In the aftermath of that first miscarriage, it became clear to me that as cautious as I thought I was being during my short (but really long) five weeks of knowing I was pregnant, I wasn’t being cautious at all. I knitted things, for one: a little green baby bonnet with a button that looks like an orange (a favorite from my mom’s button jar since I was practically in kindergarten), a mobile with little bunnies in striped shirts….. I even started a baby blanket. What was I thinking? We talked about names. We engaged in those “this time next year….” conversations. In short? We were not being cautious. I thought we were, but I was wrong. Actually, that was the most innocent, joyful, optimistic pregnancy I would ever have. Until (of course) it wasn’t.

So when we started trying again afterward and I (completely shockingly given our history of not being able to get pregnant for nearly two years at a time) got pregnant that first month, we were truly cautious. I didn’t knit, we didn’t talk names, we told people (so that we’d have prearranged support if we had another miscarriage), and every statement we made about the future we wanted so badly began “If we really get a baby at the end of this….” or “If this all works out…..” or “Assuming this doesn’t just end in another miscarriage….” People we talked to thought we were being unnecessarily negative, but I knew we were just being cautious. When we saw the heartbeat at 6 weeks, I did my best to live in and enjoy that moment, but I didn’t allow it to lend any hope to the future. And when, after nearly three hours of waiting in the emergency room, it was confirmed that I was having a second miscarriage, my world didn’t fall apart. Don’t get me wrong – in the moment when the emergency room doctor confirmed what I already suspected from observing the ultrasound tech’s face as she searched the screen, I felt myself sink slowly into the deepest sadness I’ve ever experienced and I am not far removed from that place now. In most respects, a second miscarriage is very much worse than a first. After a first miscarriage, everyone tells you that you’re no more likely to have a second than any random woman is to have a miscarriage. After a second miscarriage, they don’t say much. My world, however, didn’t fall apart, because as awful as it was to hear those words, it was familiar. I knew what to expect physically, emotionally, practically, spiritually. I knew about stepping into that dark place. And about the loss of hope. About the blank slate that my life would become again, at least for a while.

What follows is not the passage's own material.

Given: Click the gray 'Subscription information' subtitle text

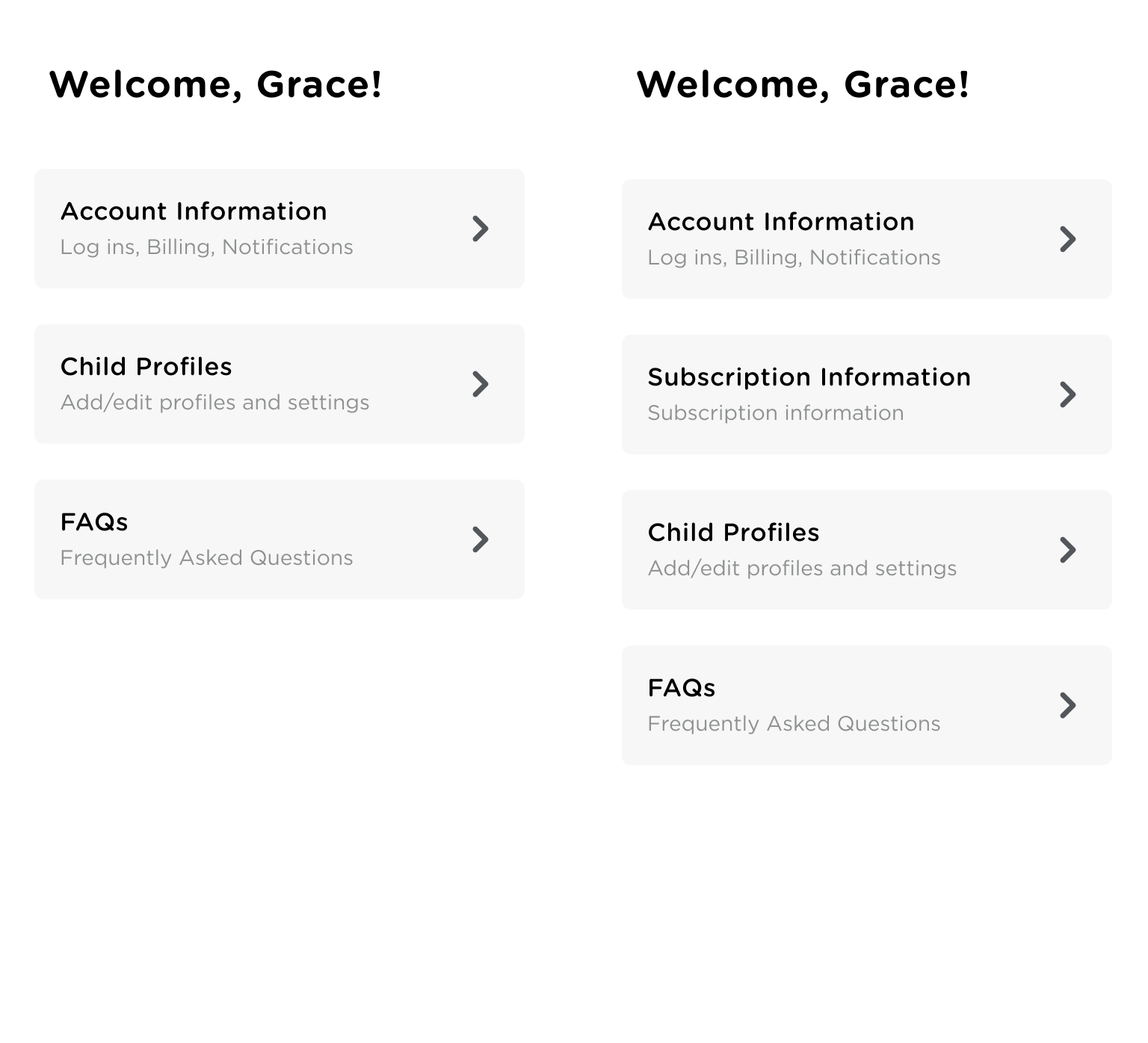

I don’t want to know those things, but I will never not know them again.

6 Comments

Filed under Miscarriage

6 responses to “The First Time

  1. Jo

    I can so identify with this post, as those same exact feelings were what I experienced with my second loss. Unfortunately, I can never not know those things again, either. This is a beautiful post.
    Jo
    CdlC #126

  2. I miscarried my second in Nov at 10 weeks, I too have Stave IV Endo… I’m in tears reading this. I’m sorry. I’m sorry you have had to feel these things. I don’t know you but, my heart knows your hurt… Found you on the Creme De La Creme list…. Thank you for posting 🙂 -Cry’s

  3. Hi. I’m here from Mel’s Creme list.
    I just wanted to say I’m sorry. I had two ectopic pregnancies, and went through very similar emotions to you. All I can say is that it does get better. But yes, just because we know what to expect emotionally, doesn’t mean that it doesn’t hurt.

  4. Thanks very much for reading! It’s been such a help to know that you all are out there; I’m very grateful to have found this community and wish you all the best for 2012.

  5. shewithrotteneggs

    I found your blog on the Creme de la Creme list. I’ve had 3 losses in the past 2 years, but two were close together this past summer. I feel for you – and you’re so right – you can never un-feel this now. I don’t want to tell you that it gets better, because I’m not sure that I believe it does yet. What I believe is that you learn to live through it and endure it. I’ve never thought back on one of my losses and not felt the deep hollow ache, the what-if, the split second of imagining my life if things had gone differently. But I have learned to endure it, and for now that’s progress. I hope that 2012 brings you better fortune.

  6. I found you via Creme de la Creme, and am so glad I did. This is a beautiful and important post. I’m so sorry for your losses.